=== DATA FOR THIS TASK ===
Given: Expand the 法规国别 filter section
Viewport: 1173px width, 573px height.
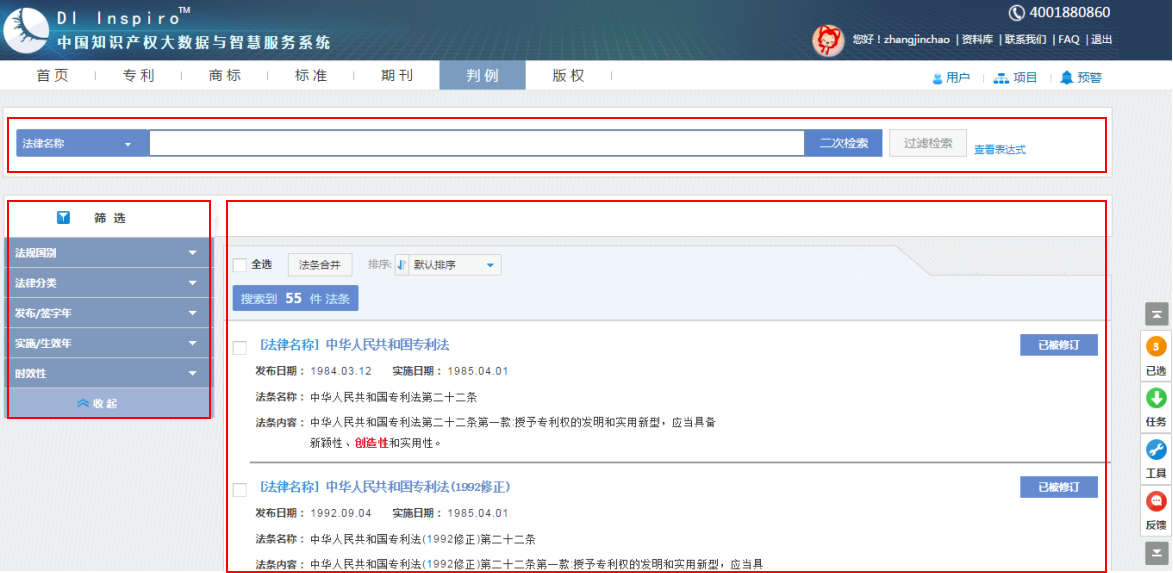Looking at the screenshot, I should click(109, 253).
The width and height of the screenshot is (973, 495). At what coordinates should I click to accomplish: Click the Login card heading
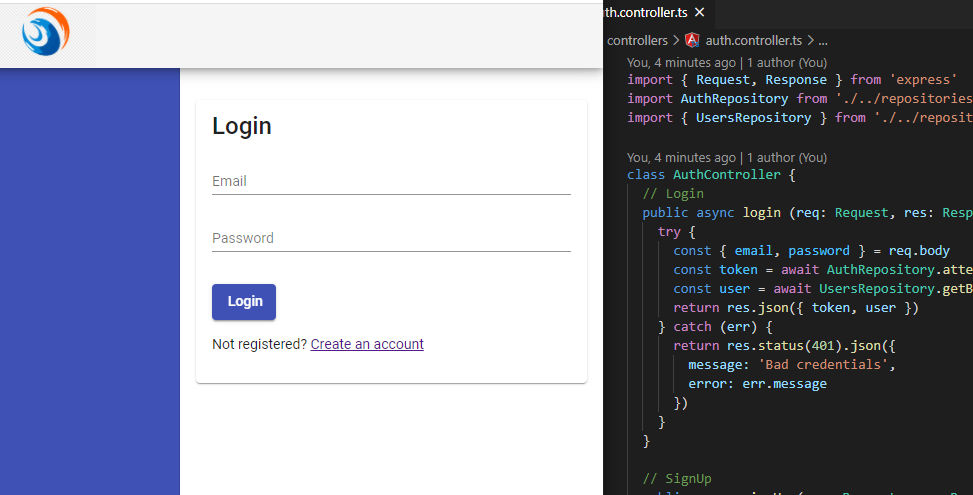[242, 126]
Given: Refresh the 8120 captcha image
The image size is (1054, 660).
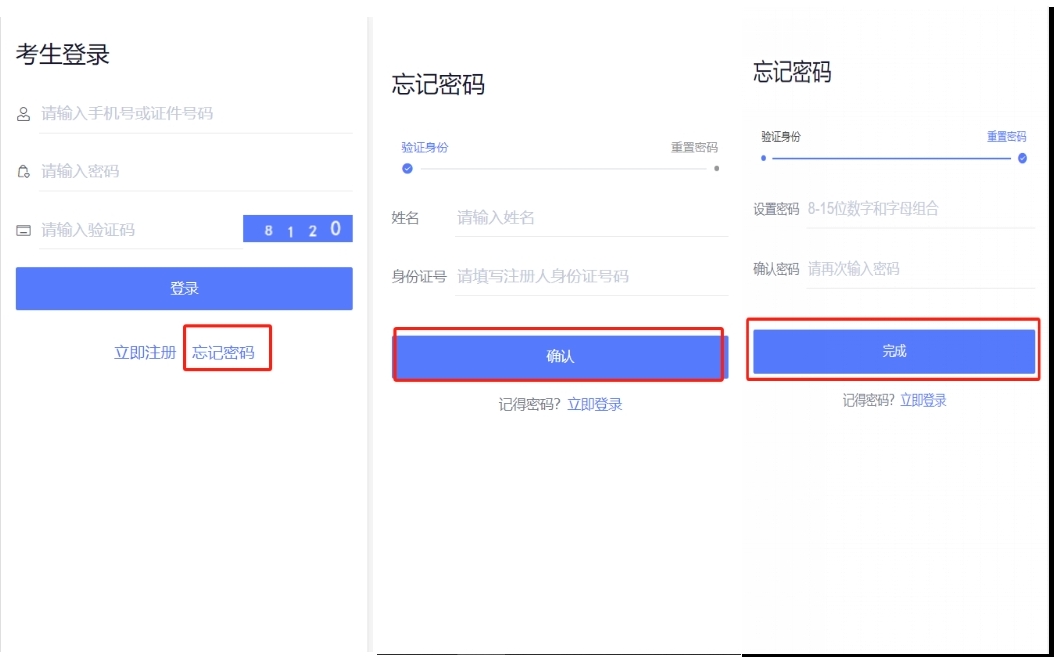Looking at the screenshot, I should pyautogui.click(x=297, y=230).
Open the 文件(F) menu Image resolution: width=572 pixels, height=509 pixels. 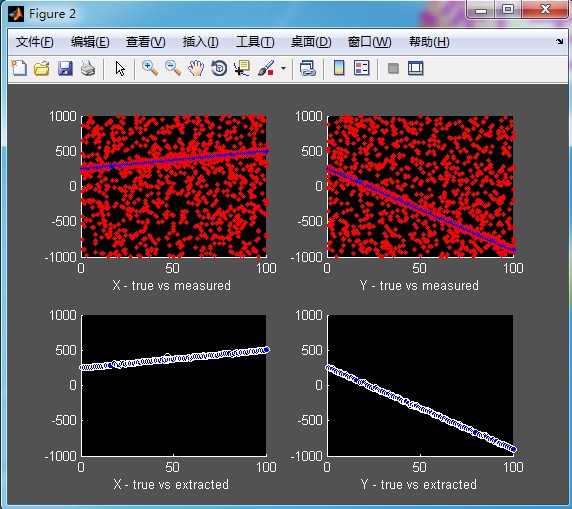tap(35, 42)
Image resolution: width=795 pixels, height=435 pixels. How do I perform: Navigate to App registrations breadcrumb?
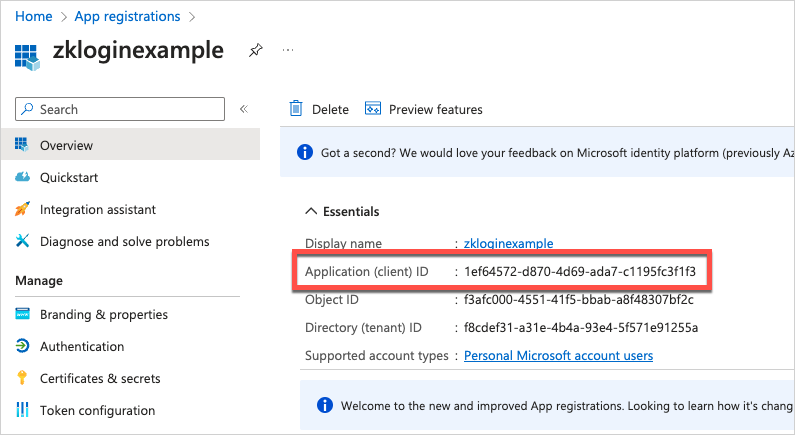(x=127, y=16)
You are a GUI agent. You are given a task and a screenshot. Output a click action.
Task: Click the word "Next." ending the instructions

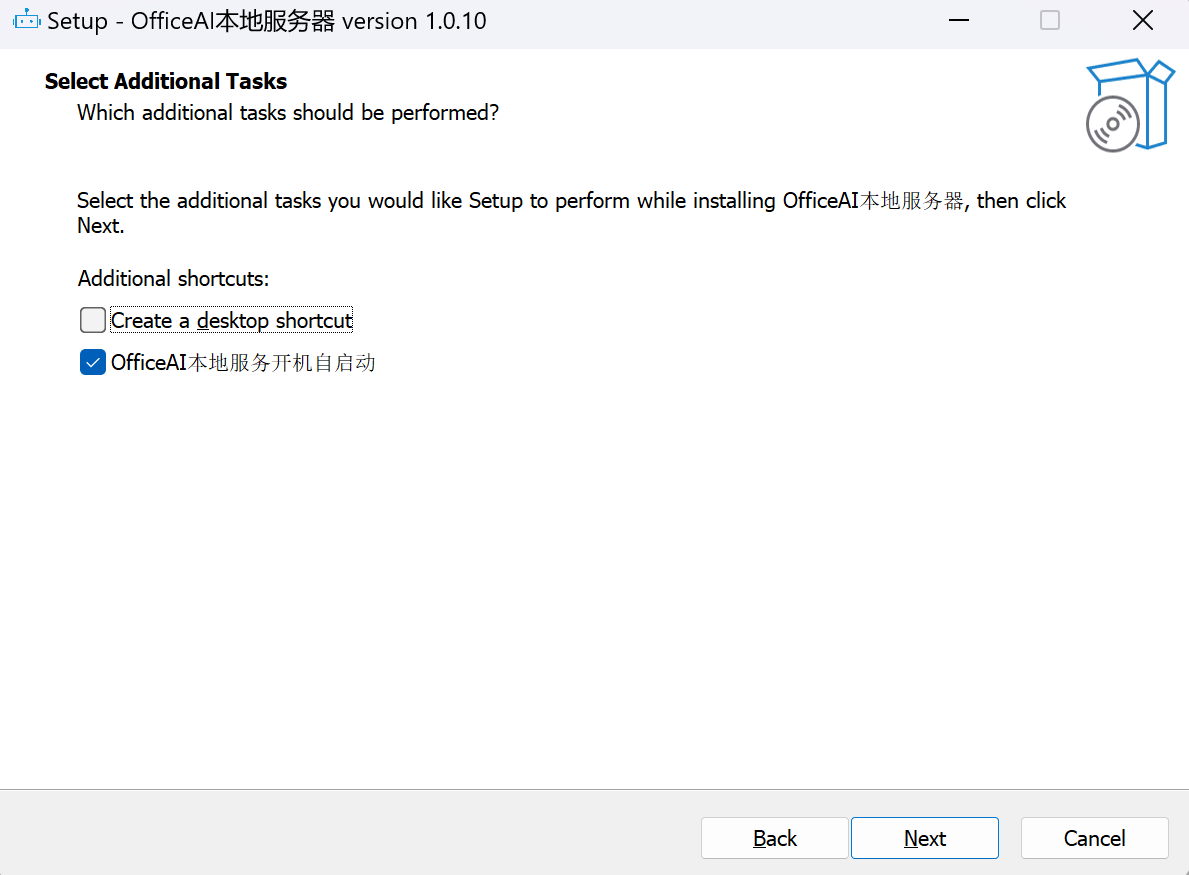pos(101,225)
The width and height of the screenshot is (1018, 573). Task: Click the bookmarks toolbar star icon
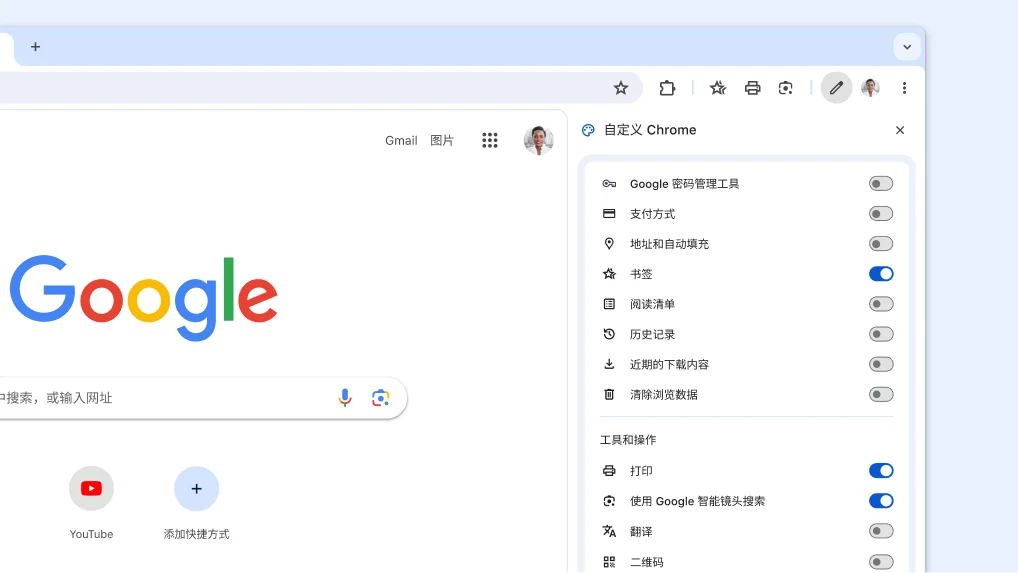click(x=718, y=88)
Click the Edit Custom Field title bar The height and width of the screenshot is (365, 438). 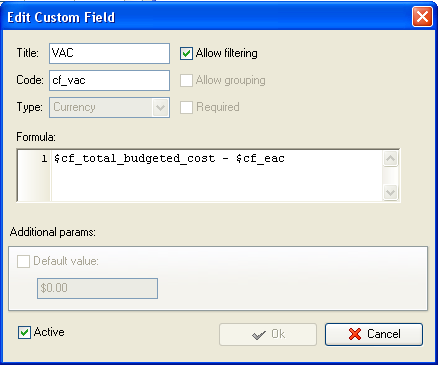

=== WHAT YOU NEED TO DO ===
In the answer, retype exactly and only the lines from the one holding "The width and height of the screenshot is (1018, 573)." through the end of the listing, keeping both ends and dropping every picture.

=== EXERCISE SOLUTION ===
The width and height of the screenshot is (1018, 573). Task: Click the bookmarks toolbar star icon
click(x=718, y=88)
Click the Edit Custom Field title bar The height and width of the screenshot is (365, 438). 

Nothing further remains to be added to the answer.